Additionally, date and time of CIP onset (defined under data analysis), date and time of resolution (end of antibiotic therapy, or in the absence of antibiotic therapy end of clinical symptoms) and maximum temperature rise were collected.

Data analysis

Data were separated into two main categories of interest: baseline demographics and injury characteristics (present on acute hospital admission) and clinical features of the individual’s care following acute hospital admission.

CIP was defined as clinical, radiological or microbiological diagnosis of pneumonia based on Centers for Disease Control [13] with PaO2/FiO2 150–240 for ≥ 12 h or PaO2/FiO2 < 150, and/or core or tympanic temperature ≥ 38.5 °C (where temperature control not present) and/or induction of significant haemodynamic disturbance requiring inotropic support or resulting in death. CIP onset was defined as the date and time of severe acute desaturation. In the absence of severe acute desaturation, the date and time of first fever utilised by medical staff for diagnosis was used. If the individual experienced more than one episode of CIP, the time of the first episode was used.

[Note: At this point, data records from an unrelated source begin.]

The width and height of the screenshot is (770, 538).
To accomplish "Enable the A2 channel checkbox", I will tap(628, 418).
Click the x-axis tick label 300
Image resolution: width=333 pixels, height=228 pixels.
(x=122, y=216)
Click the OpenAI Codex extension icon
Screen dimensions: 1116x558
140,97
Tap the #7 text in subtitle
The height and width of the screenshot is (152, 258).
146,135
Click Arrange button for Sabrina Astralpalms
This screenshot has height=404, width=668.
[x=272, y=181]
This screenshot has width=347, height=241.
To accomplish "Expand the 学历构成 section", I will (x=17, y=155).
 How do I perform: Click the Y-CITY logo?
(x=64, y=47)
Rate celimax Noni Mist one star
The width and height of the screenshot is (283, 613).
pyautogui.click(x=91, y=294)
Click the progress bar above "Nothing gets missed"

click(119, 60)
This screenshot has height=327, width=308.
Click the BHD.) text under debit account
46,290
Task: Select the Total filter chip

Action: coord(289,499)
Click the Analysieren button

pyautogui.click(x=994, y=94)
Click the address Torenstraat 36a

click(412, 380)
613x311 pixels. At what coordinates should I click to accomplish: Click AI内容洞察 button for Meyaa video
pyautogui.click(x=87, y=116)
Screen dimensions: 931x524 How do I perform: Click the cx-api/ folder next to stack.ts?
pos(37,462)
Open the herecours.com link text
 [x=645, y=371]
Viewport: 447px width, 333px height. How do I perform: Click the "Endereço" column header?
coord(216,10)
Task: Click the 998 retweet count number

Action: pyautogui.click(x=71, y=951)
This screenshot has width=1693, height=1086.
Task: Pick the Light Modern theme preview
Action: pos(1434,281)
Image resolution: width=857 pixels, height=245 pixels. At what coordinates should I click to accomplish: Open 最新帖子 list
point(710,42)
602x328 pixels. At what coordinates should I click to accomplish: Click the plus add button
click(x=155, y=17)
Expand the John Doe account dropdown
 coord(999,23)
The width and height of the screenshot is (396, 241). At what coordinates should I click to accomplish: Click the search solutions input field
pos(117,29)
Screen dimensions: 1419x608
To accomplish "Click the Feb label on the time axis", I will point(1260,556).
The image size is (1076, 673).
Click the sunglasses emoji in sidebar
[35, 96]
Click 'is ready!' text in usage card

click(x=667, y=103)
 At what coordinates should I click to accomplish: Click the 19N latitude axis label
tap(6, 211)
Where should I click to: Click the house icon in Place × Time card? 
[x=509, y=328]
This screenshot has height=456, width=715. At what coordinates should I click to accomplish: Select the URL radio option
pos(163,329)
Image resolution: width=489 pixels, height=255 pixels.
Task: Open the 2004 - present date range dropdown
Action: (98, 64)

Hospital-acquired pneumonia (HAP) was defined as acute hospital admission to pneumonia onset being ≥ 48 h. VRPT was defined as the application of positive pressure to enable an increased tidal volume, and encompassed techniques such as ventilator or manual hyperinflation, intermittent positive pressure breathing, in/exsufflation and non-invasive ventilation.

Transfer to the ICU was generally instigated to enable close monitoring of respiratory and cardiovascular function in the setting of respiratory and/or cardiovascular instability. Due to the risk of diaphragmatic mechanical disadvantage in sitting, acute general rehabilitation was not performed as a priority in our cohort unless their ISNCSCI was below T8 or their respiratory status was stable, e.g., no CIP. Examining standard physiotherapy practice (e.g., mobilisation versus respiratory techniques) in greater detail was difficult due to internal bias in clinical decision making.

Statistical analysis

Potential predictors were first identified from a review of the literature and then limited to those that were consistently documented in the individual’s medical record. As part of this process, weight, first pH, time to spinal clearance, time to first physiotherapy assessment, percentage of time spent supine and frequency of position changes for the first 14 days were excluded. Due to poor documentation of weight in the acute setting, we were unable to incorporate analysis of the impact of specific weaning strategies such as high tidal volume ventilation on CIP risk. Please see Table 1 for operational definitions of all included predictors.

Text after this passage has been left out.